Story	Status	Ships	Catalog
#62 / #74 Maya’s extractions cite the law	shipped (PR #78)	RAG primitive (embeddings + cosine store), policy corpus, `extraction/sonnet-with-rag`	`/catalog/experiments/pdf-field-extraction/sonnet-with-rag.md`. Finding: sensitivity accuracy +25.3pp, precision +13.6pp, recall -5.7pp. Grounding in CFR/USC text is the largest sensitivity win we’ve measured outside of tool-use.
#63 Maya’s extractions learn from curated examples	shipped	`extraction/few-shot-sonnet`, `extraction/nova-pro`	`/catalog/experiments/pdf-field-extraction/few-shot-sonnet.md`. Finding: precision +7.6pp over baseline; recall -6.8pp. Few-shot helps model be selective, not comprehensive. Nova Pro (non-Claude) fails at field-level extraction entirely.
#64 Maya’s extractions use a tuned prompt	scope-deferred	—	Superseded by #73. The hybrid-v1 and temperature=0 variants cover the “tuned prompt” surface with stronger metrics than a dedicated prompt-opt harness would produce.
#73 Maya’s extractions use temperature + hybrid prompt	shipped (PR #76)	`extraction/sonnet-temperature-zero`, `extraction/sonnet-hybrid-v1`	`/catalog/experiments/pdf-field-extraction/sonnet-temperature-zero.md`, `/catalog/experiments/pdf-field-extraction/sonnet-hybrid-v1.md`. Finding: hybrid-v1 wins the suite (precision 99.2%, recall 72.6%, sensitivity +23.8pp over baseline). Temp=0 alone is the largest precision lever (+15.1pp) but costs recall. Assignment 10’s prompt-shape rank ordering (hybrid > few-shot > verbose) reproduces on Sonnet.
#65 Maya’s extractions use our fine-tuned model	scope-deferred	—	`/catalog/experiments/pdf-field-extraction/lora-scope-deferral.md`. Deferred: prompt engineering achieves target quality on Claude; LoRA adds cost without new learning for this deadline.
#66 Maya extracts via structured tool-use	shipped	`extraction/tool-use-sonnet`	`/catalog/experiments/pdf-field-extraction/tool-use-sonnet.md`. Finding: precision 96.3%, sensitivity +51pp. Constrained output eliminates hallucination at cost of recall (step-limit).

Priority tiers

Tier 1 — must land for presentation. Shipped. #10 trunk (variant picker) plus #59 shaping-model picker, #63 few-shot, #66 tool-use.

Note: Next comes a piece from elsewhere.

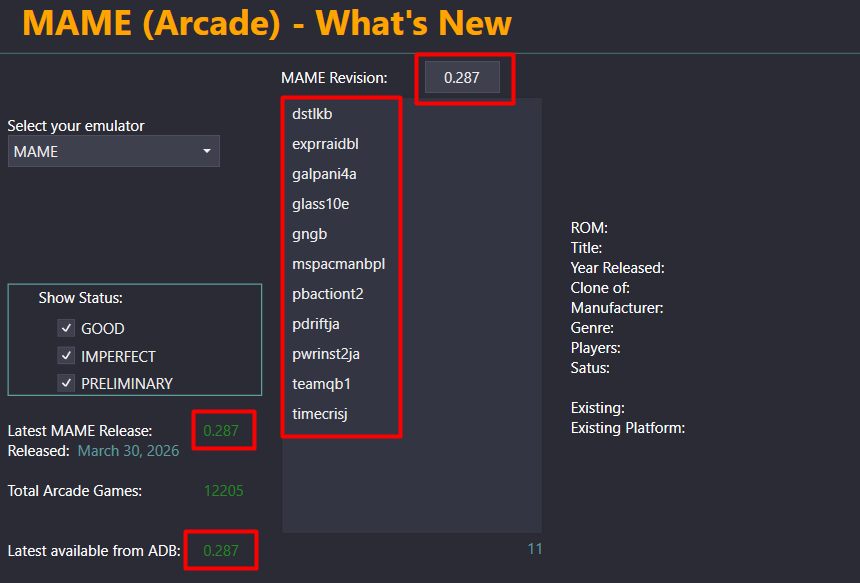Select exprraidbl in the ROM list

Tier 2 — should land. Shipped. #73 prompt optimization (hybrid + temperature=0), #74 RAG (with policy corpus), #75 live shaping eval runner.

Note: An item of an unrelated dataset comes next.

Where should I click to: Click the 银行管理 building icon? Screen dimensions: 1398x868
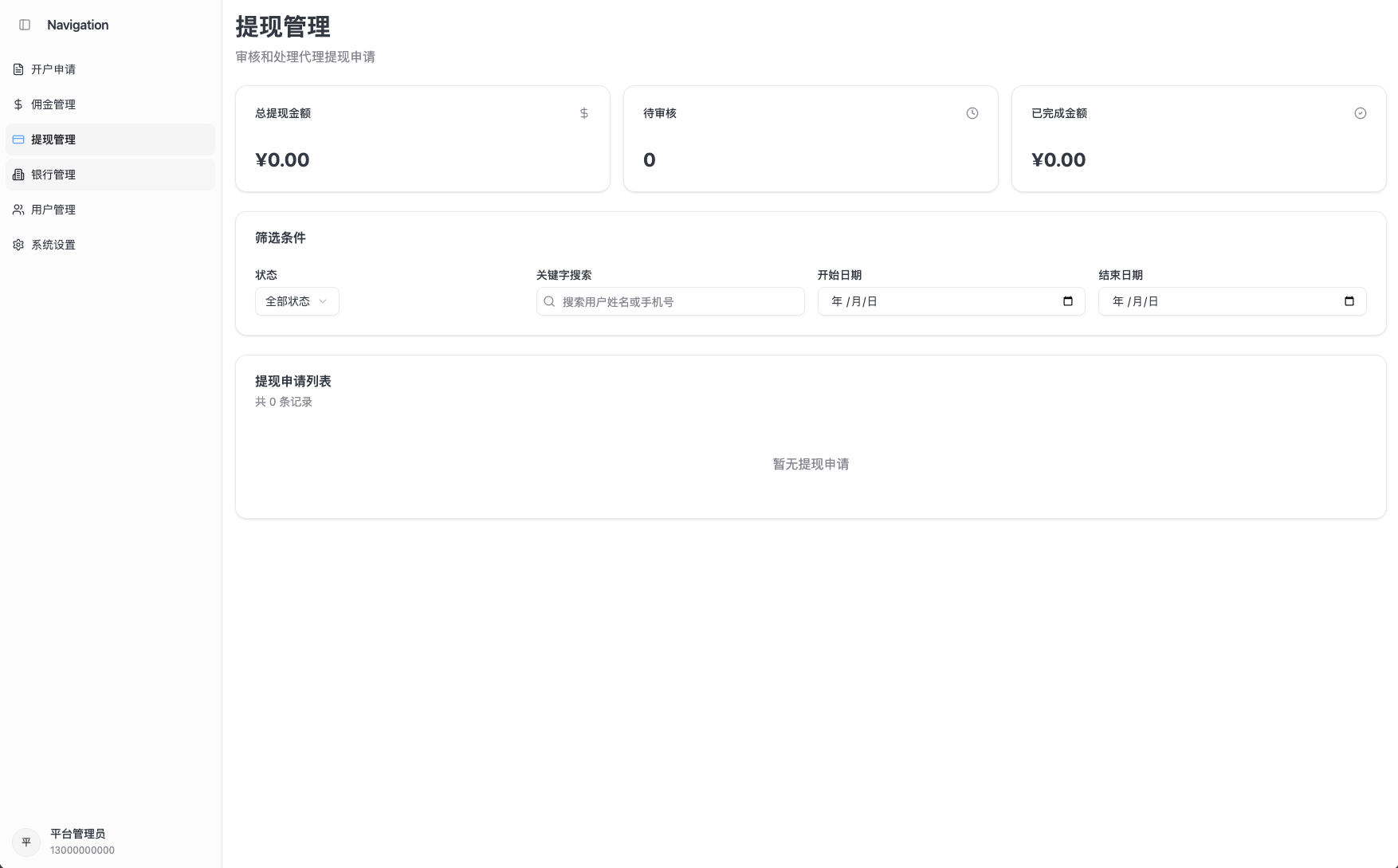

Tier 3 — aspirational. #60 filling-model picker and #65 LoRA remain deferred — neither is required for the rubric. #65 is a documented scope-deferral; #60 is feasible post-presentation if a filling-comparison narrative is wanted.

Conventions

Every variant story ends at the catalog. The definition of done includes a markdown page in the appropriate suite directory with metrics, approach, and tradeoffs. No catalog entry → not done.
Evaluation is mandatory. A variant without an evaluation run doesn’t get merged. If the evaluation required is qualitative, the catalog page explains the evaluation method.
Status lives here. When a story lands, this file updates: status becomes shipped, and a one-line finding is added to the row.

Governance

Issues tracked under the Final Project milestone, label user-story (plus llm-integration where applicable).
Design and plan docs land in notes/story-<N>-<short-name>/ before implementation.
See the architecture principles for how these variants respect the layered service design.